OPINION.
Murdock, Judge:The Commissioner contends that Exilda had gross income in excess of $500 for each year and could not be a dependent under section 25 (b) (1) (C) of the Code. The petitioner argues that the gross income to which the Commissioner refers belonged to a partnership and was not gross income of the partners within the meaning of section 25 (b) (1) (C). The petitioner testified that there was no written agreement of partnership and “there aren’t any terms” of a partnership agreement. A fair inference to be drawn from all of her testimony is that her only basis for thinking that there was a partnership is the fact that the rental properties were conveyed to her sister and herself as tenants in common. Tenants in common who rent their property are not ipso facto partners for tax purposes. Estate of Edgar S. Appleby, 41 B. T. A. 18, affd. 123 F. 2d 700; Coffin v. United States, 120 F. Supp. 9. The method of operation of the rental properties does not indicate a partnership for tax purposes rather than a mere tenancy in common. Cf. Estate of R. L. Langer, 16 T. C. 41, affd. 194 F. 2d 288. The record does not show that Exilda had less than $500 of gross income for either year.
Furthermore, it was clearly understood at the beginning of the trial of this case that there was in issue the question of whether more than one-half of the support of Exilda in each year was received from the petitioner. The petitioner was the only witness. She made no effort to give any exact figures but merely tried to approximate the expenditures about which she testified. Her counsel requests a finding that she spent the following amounts for the support of her sister in each year:
(1) $170 for special prescriptions.
(2) 720 as personal allowance ($60 per month).
(3) 300 for food (one-half of $60 per month).
(4) 72 for utilities.
(5) 36 for hospital and surgical insurance.
,She testified that she spent approximately the amounts claimed in (1), (4), and (5) for the purposes indicated. She said their food bills averaged about $50 a month but she did not testify on the subject of their payment.
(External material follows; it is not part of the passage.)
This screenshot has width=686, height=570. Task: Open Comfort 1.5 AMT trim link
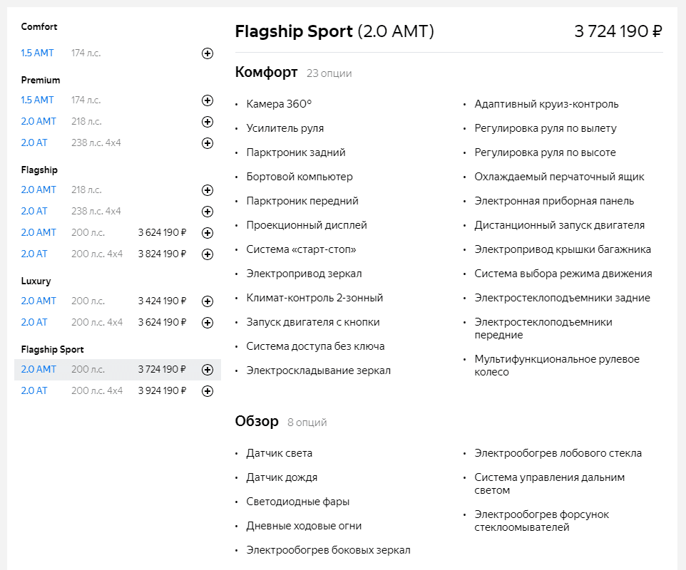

She said she gave her sister about $60 per month for her personal use but also said Exilda used it to “Buy her clothes and quite often it went into household expenses.” Her testimony does not justify findings such as (2) and (3). It seems reasonable to conclude, however, that in each year she spent about $650 for the expenses of her sister. Exilda gave the petitioner in return her lodging rent free and at the same time provided her own lodging and some cash towards her total support. The value of the lodging is not shown. A part of the cash expended by the petitioner for the benefit of Exilda should be offset against the value of the lodging that Exilda furnished the petitioner in order to determine how much the petitioner contributed to the support of Exilda without adequate consideration in money’s worth. If a proper rent would be even as much as that received for one of the duplex apartments the result would be fatal to the petitioner’s contention. The record does not show the total amount of Exilda’s support or that more than one-half of it was received from the petitioner as required by section 25 (b) (3) of the Internal Revenue Code.
Reviewed by the Court.
Decision will be entered for the respondent.
Van FossaN and Bettce, JJ., concur in the result. JOHNSON, J., dissents.